== TEXT SHOWN ==

Tracks with High Valence sound more positive, while Tracks with Low Valence sound negative

In [None]:
df[['Track Name','Artist Name','Genre','Energy','Danceability','Loudness','Liveness','Valence','Acousticness','Speechiness','Popularity',
    'Rhythm']].sort_values(by='Valence',ascending=False).head(10)

##### Analysis:  
The Top 10 Songs in the above categories show that songs with categories Andante and Allegro are more positive and songs with categories Allegro are more danceable

In [None]:
plt.figure(figsize=(9,5))
plt.subplot(1,2,1)
sns.barplot(x='Rhythm', y='Danceability', data=df, palette='coolwarm')
plt.subplot(1,2,2)
sns.barplot(x='Rhythm', y='Energy', data=df, palette='coolwarm')

##### Analysis:  
The above graphs show that Rhythms Andante and Allegro are more danceable while Presto and Vivace have more Energy

In [None]:
fig=plt.figure(figsize=(7,5))
fig=sns.barplot(x='Rhythm',y='Loudness',data=df,palette='viridis')

In [None]:
plt.figure(figsize=(9,5))
plt.subplot(2,2,1)

===
== THE INPUT ==

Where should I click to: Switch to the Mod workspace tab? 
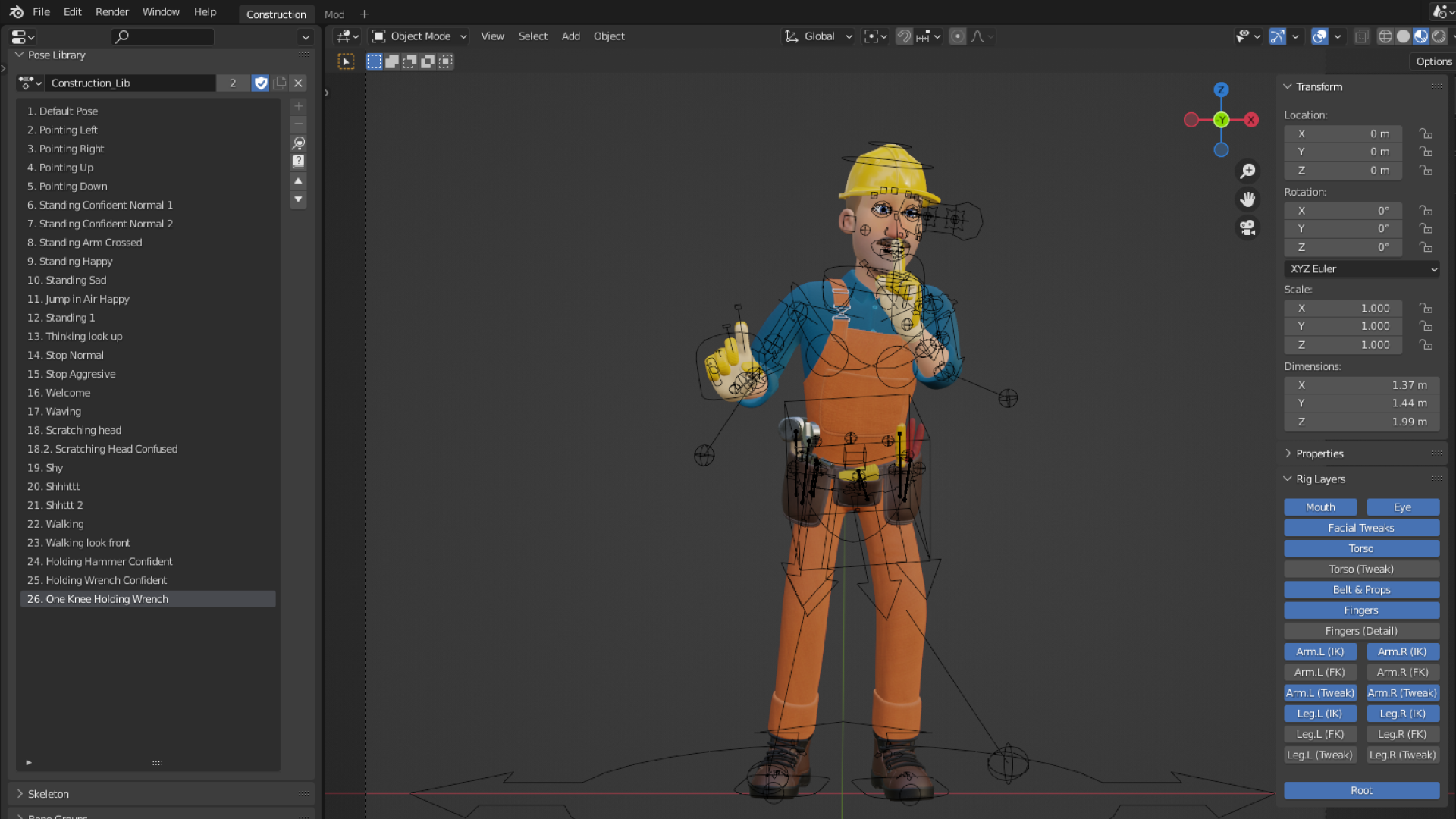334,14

===
== THE INPUT ==

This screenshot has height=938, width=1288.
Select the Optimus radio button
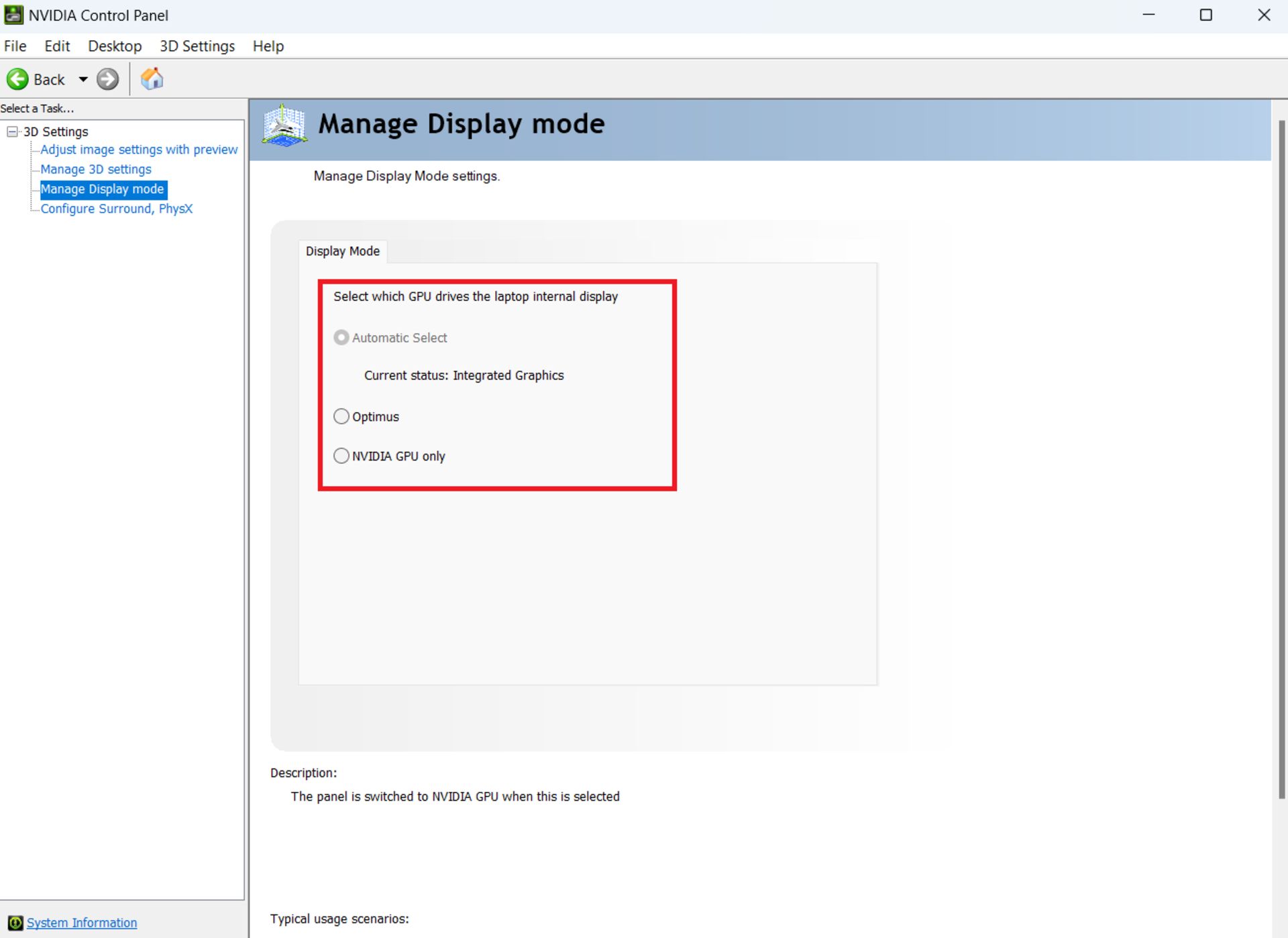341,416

===
== THE INPUT ==

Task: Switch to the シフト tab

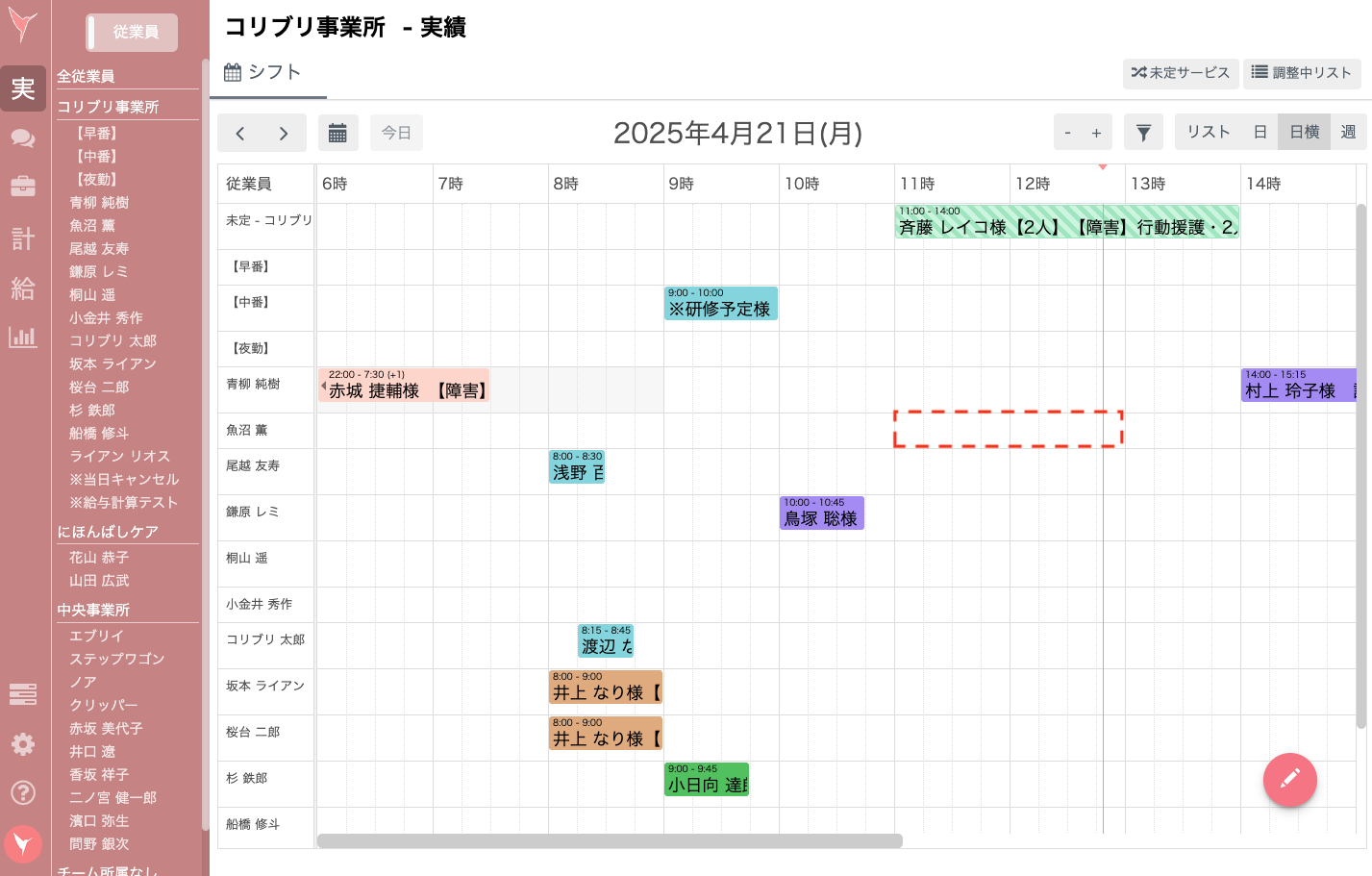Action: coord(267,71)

===

* TASK INSTRUCTIONS *
A: Which lines in the rows above contain the string "Switch"? Show each of them.
B: Could you supply the next part of the notebook on song rhythm and valence, starting after its final line?

* EXERCISE RESPONSES *
A:
Where should I click to: Switch to the Mod workspace tab? 
Task: Switch to the シフト tab

B:
sns.stripplot(x='Rhythm',y='Valence',data=df,palette='coolwarm')
plt.subplot(2,2,2)
sns.stripplot(x='Rhythm',y='Loudness',data=df,palette='coolwarm')
plt.subplot(2,2,3)
sns.stripplot(x='Rhythm',y='Acousticness',data=df,palette='coolwarm')
plt.subplot(2,2,4)
sns.stripplot(x='Rhythm',y='Popularity',data=df,palette='coolwarm')

##### Analysis:  
It clearly shows that the rhythm Allegro has higher number of the most popular songs but varies in overall popularity while Andante produces constant results which have decent popularity

In [None]:
plt.figure(figsize=(15,5))
plt.subplot(2,2,1)
sns.countplot(x='Artist Name',data=DancePop,palette='coolwarm')
plt.subplot(2,2,2)
sns.countplot(x='Artist Name',data=Pop,palette='coolwarm')
plt.subplot(2,2,3)
sns.countplot(x='Artist Name',data=Latin,palette='coolwarm')

## Conclusion

To answer the questions posed by this data set, we can say that the 3 most popular artists follow Pop, Latin and Rap.
On the other hand, Dance Pop genre had the most mentions 7 different artists following that Genre.
When we look it from a different perspective, we can see that Allegro and Andante were some of the most popular Rhythms. These Rhythms are characteristics of songs from the Genre of Pop and Dance Pop.
To conclude we can say that the most popular Genres were 
1. Dance Pop 
2. Pop
3. Latin

They shared 15 artists among them. Top Artists liked Ed Sheeran and J Balvin followed these genres.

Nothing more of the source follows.